Proposed vocational school in Germantown makes final pitch to SRC
Now it’s in the hands of the School Reform Commission.
On Wednesday, the team behind the proposed Philadelphia Career and Technical Academy bunched around a table inside a near-empty auditorium for the second and final public hearing on the group’s charter school application. It’s one of 40 such applications submitted to the Philadelphia School District.
The group will now have to wait until February to learn if its dream of opening an independent high school in Germantown becomes a reality.
“It went as well as we thought it could,” said Frank Robinson, president of Redemptive Enterprises, a project management company that would operate the school if its application were approved.

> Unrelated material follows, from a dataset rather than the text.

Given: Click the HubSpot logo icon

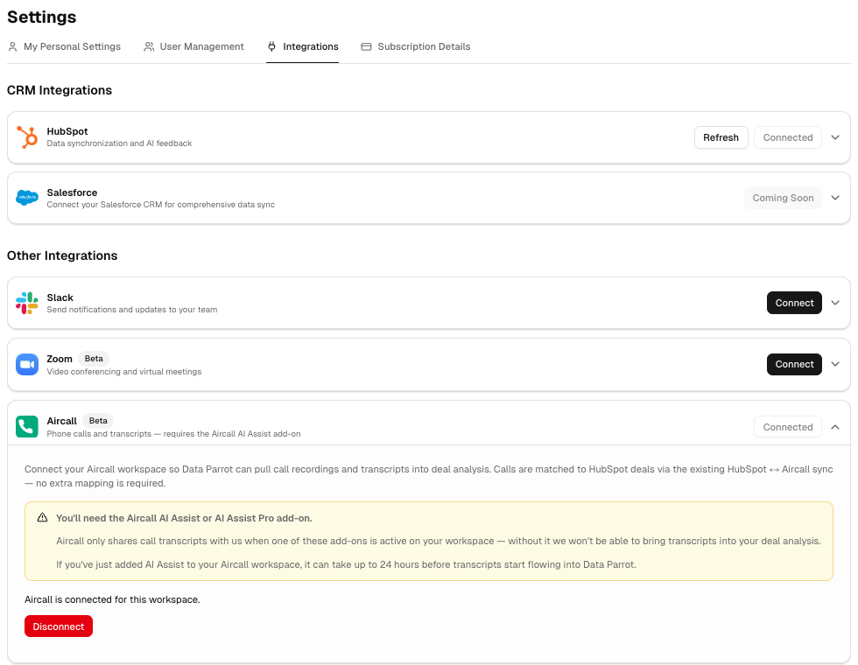Looking at the screenshot, I should (27, 137).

“We’re confident. We’re pressing on. We’re continuing on as if we’re going to get it.”
Hearing the plans
During the roughly hour-long hearing, core members fielded “nitty-gritty” questions about their application and got a few minutes to make one last pitch.
Big picture, the school would offer a STEM-based curriculum and vocational training to 600 students from the area — Germantown, Nicetown and Hunting Park — and throughout the city.
In addition to classes in core subjects, students would choose a specialty in which to receive certification. Options would include certified nursing, automotive technology, computer networking, culinary arts and business.
The school would also have a college preparatory bent.
“The overall thought is that they are models that can be blended,” said Robinson.
If approved, the school would open in September 2016.
The vocational focus
On Wednesday, questions largely focused on the vocational part of the school’s curriculum. Specifically, who would be teaching those courses, where, and at what point during their high school career.
Robinson said all vocational courses would be taught on site by teachers certified in each subject.
Where exactly that site will be or what it will look like, however, is still a bit up in the air it seems.
Team members have had discussions with Philly Office Retail, owned by Mt. Airy developer Ken Weinstein.
Weinstein owns a five-building campus at 4811 Germantown Ave. in Germantown, which once housed Germantown Settlement Charter School.
“It might be using existing buildings and land,” said Robinson.
The group is also looking at a property on Church Lane, about a mile away.
No architectural drawings exist for either proposed site.
When it comes to the vocational courses, students wouldn’t pick a certification track until the second half of sophomore year. Time would then be evenly split between core subjects and vocational training.
Freshman year would be completely devoted to traditional academics.
One of two applicants
The Philadelphia Career and Technical Academy is one of two applicants from Germantown.
The Germantown Community Charter School Coalition formed shortly after budget cuts closed Germantown High School in June 2013.
The grassroots group hopes to open an independent charter school serving 1,050 neighborhood students in grades six through 12.
The coalition’s second hearing is scheduled for Jan. 26 at 1 p.m.